- What is required
In the material below, find the line that contains "Given: Click the WebView control icon" and the line that contains "This screenshot has width=1268, height=743.", then write out exactly those two lines and everything between them.

────

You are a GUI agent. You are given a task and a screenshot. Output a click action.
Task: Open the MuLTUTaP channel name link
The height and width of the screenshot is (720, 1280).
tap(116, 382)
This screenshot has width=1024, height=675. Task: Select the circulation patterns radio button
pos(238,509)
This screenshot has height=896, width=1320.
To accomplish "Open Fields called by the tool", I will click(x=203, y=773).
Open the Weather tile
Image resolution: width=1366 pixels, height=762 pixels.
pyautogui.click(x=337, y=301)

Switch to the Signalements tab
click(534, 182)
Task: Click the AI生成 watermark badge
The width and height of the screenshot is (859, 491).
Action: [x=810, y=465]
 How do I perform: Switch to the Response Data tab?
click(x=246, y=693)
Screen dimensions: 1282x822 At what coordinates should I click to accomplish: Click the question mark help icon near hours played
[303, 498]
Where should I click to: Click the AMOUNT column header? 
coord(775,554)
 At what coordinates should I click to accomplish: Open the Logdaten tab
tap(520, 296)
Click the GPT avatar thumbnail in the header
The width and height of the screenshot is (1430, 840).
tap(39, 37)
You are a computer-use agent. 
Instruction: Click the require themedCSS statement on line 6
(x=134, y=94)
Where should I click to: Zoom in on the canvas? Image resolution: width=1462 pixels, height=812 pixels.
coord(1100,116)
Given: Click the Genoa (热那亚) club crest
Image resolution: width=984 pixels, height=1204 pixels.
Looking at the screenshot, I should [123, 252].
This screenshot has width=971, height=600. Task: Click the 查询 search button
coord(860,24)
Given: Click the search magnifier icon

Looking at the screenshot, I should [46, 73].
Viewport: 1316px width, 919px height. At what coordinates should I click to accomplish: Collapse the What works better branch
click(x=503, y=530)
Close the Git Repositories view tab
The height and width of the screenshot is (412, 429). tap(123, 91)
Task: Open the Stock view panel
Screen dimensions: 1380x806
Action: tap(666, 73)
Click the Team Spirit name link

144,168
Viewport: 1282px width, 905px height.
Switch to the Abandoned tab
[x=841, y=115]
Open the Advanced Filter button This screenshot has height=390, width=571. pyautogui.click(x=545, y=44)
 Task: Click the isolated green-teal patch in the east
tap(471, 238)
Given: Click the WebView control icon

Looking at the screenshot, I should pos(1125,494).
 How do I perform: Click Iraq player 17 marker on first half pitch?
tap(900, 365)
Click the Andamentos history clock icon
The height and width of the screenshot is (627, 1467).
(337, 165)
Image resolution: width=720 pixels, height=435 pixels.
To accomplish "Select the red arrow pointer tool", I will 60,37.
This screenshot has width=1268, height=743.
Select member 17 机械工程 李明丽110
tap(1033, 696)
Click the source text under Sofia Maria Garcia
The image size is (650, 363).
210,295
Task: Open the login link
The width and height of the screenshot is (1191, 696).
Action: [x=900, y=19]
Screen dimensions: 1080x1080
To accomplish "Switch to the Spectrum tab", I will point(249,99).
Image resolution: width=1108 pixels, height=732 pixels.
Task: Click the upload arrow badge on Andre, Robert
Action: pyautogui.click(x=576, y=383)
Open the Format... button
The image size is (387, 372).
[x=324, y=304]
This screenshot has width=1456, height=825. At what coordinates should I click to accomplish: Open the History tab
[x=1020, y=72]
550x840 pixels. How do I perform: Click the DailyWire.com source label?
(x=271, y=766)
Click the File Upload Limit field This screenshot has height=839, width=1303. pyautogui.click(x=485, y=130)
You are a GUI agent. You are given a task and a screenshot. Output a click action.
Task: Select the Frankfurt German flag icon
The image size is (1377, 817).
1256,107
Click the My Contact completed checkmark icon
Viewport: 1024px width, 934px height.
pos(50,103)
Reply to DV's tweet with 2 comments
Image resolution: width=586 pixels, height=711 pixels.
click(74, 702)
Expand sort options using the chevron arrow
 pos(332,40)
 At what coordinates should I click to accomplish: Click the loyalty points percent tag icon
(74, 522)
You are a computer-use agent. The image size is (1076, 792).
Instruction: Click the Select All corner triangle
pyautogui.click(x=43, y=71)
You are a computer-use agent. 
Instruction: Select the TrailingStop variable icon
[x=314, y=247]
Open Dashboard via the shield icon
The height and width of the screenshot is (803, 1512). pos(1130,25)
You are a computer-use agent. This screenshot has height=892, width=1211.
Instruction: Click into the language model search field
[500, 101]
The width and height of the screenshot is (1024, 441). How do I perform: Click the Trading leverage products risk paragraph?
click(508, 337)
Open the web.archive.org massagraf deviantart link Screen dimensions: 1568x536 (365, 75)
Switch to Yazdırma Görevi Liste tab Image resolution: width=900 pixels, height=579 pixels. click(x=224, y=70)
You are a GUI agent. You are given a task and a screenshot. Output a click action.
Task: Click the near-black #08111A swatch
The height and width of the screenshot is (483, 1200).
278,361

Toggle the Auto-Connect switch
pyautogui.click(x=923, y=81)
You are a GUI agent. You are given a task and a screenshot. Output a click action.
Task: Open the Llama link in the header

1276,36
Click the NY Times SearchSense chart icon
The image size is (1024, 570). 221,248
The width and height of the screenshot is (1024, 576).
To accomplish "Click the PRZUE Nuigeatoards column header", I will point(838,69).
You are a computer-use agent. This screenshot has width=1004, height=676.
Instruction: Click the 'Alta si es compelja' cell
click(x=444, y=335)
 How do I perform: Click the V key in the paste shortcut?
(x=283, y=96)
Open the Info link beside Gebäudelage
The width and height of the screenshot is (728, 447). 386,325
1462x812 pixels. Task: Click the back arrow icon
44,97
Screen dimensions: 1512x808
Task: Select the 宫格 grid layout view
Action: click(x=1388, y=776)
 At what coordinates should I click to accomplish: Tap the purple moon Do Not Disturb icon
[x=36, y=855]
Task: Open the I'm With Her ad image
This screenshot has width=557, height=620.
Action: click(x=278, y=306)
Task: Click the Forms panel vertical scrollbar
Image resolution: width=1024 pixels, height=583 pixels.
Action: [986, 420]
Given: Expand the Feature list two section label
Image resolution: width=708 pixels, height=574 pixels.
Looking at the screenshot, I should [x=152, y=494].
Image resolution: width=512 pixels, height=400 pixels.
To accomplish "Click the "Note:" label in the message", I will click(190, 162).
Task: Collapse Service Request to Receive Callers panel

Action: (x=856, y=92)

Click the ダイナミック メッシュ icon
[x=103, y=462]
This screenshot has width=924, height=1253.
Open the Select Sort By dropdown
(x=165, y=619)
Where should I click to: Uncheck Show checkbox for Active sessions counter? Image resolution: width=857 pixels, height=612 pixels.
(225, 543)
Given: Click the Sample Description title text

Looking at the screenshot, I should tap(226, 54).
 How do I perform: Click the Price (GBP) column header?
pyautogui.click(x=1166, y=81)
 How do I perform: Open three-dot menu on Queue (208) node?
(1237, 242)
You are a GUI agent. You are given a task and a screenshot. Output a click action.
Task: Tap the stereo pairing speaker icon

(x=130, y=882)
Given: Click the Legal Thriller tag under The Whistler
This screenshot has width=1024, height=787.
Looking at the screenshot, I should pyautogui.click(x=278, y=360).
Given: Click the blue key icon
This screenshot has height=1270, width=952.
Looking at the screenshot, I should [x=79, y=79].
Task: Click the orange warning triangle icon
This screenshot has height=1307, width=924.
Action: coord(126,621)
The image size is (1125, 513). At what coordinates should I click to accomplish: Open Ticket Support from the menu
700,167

────

- Your solution
Given: Click the WebView control icon

Looking at the screenshot, I should pos(1125,494).
 How do I perform: Click Iraq player 17 marker on first half pitch?
tap(900, 365)
Click the Andamentos history clock icon
The height and width of the screenshot is (627, 1467).
(337, 165)
Image resolution: width=720 pixels, height=435 pixels.
To accomplish "Select the red arrow pointer tool", I will 60,37.
This screenshot has width=1268, height=743.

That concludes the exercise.